El texto escrito en París y firmado de puño y letra dice:
“La totalidad de lo que queda de mi fortuna quedará dispuesta del modo siguiente: el capital, invertido en valores seguros por mis testamentarios, constituirá un fondo cuyos intereses serán distribuidos cada año en forma de premios entre aquellos que durante el año precedente hayan realizado el mayor beneficio a la humanidad. Dichos intereses se dividirán en cinco partes iguales, que serán repartidas de la siguiente manera:
“Una parte a la persona que haya hecho el descubrimiento o el invento más importante dentro del campo de la Física.
“Una parte a la persona que haya realizado el descubrimiento o mejora más importante dentro de la Química.
“Una parte a la persona que haya hecho el descubrimiento más importante dentro del campo de la Fisiología y la Medicina.
“Una parte a la persona que haya producido la obra más sobresaliente de tendencia idealista dentro del campo de la Literatura.
“Una parte a la persona que haya trabajado más o mejor en favor de la fraternidad entre las naciones, la abolición o reducción de los ejércitos existentes y la celebración y promoción de procesos de paz.
“Los premios para la Física y la Química serán otorgados por la Academia Sueca de las Ciencias, el de Fisiología y Medicina será concedido por el Instituto Karolinska de Estocolmo, el de Literatura, por la Academia de Estocolmo, y el de los defensores de la paz por un comité formado por cinco personas elegidas por el Parlamento noruego.
“Es mi expreso deseo que, al otorgar estos premios, no se tenga en consideración la nacionalidad de los candidatos, sino que sean los más merecedores los que reciban el premio, sean escandinavos o no”.
Problemas legales
Cuando se lo conoció, el legado fue recibido con beneplácito por casi todo el mundo, a excepción de sus sobrinos, que lo cuestionaron, aunque sin suerte.
También surgieron otros problemas, porque si bien Nobel había designado en el testamento a los diferentes comités encargados de definir a los premiados de cada año, no explicaba las modalidades que cada uno de ellos debía seguir para atribuir los galardones en su disciplina.

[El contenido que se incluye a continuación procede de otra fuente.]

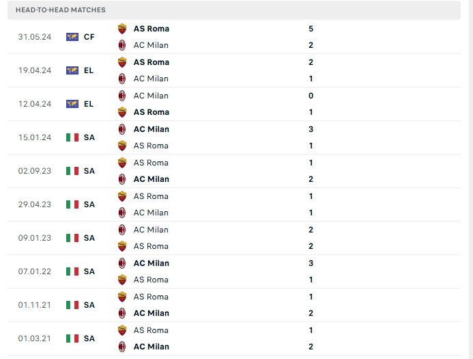Click AC Milan crest in 12.04.24 match
The image size is (473, 359).
click(x=122, y=96)
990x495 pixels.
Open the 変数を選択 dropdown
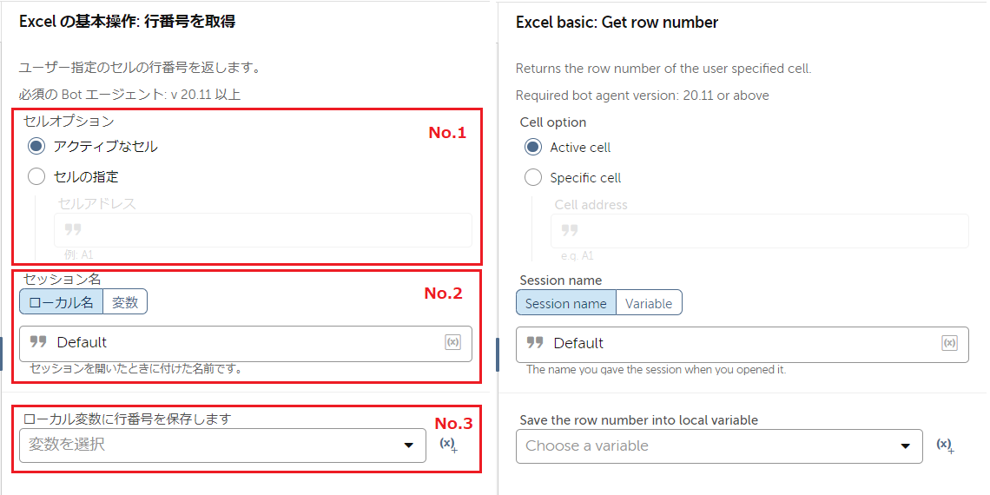(222, 445)
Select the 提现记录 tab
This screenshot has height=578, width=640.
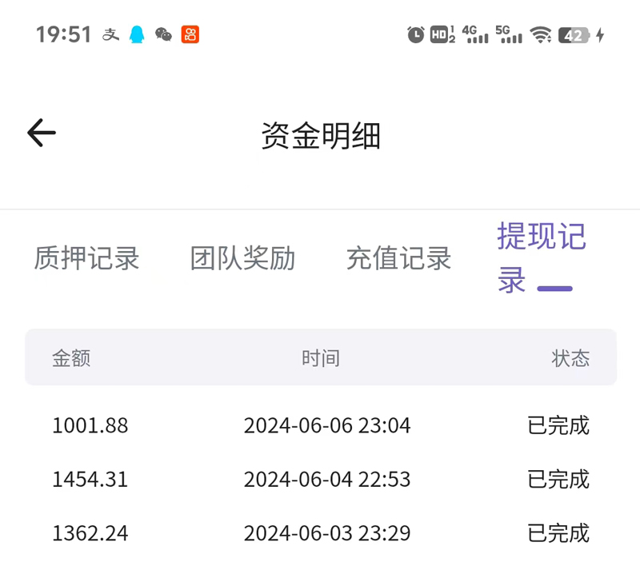541,258
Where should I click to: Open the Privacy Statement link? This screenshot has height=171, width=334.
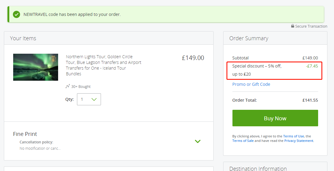[x=299, y=141]
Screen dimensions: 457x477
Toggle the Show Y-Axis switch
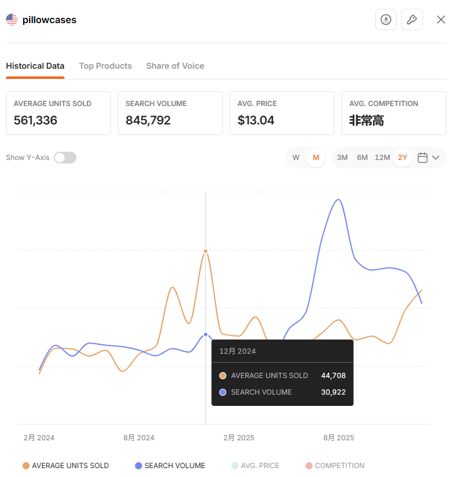pyautogui.click(x=65, y=158)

Se necesitaron más de tres años para resolver esta cuestión con la creación de una Fundación Nobel encargada de administrar el capital de los premios, mientras que los diferentes comités se ocupan de la atribución.
Por eso, los primeros premios Nobel de la historia recién se pudieron entregar en 1901.
Sobre ellos, además del testamento, Alfred Nobel dejó también un pensamiento pesimista que se descubrió entre sus papeles después de su muerte:
“Tengo la intención de dotar después de mi muerte un gran fondo para la promoción de la idea de la paz, pero soy escéptico en cuanto a sus resultados”, decía.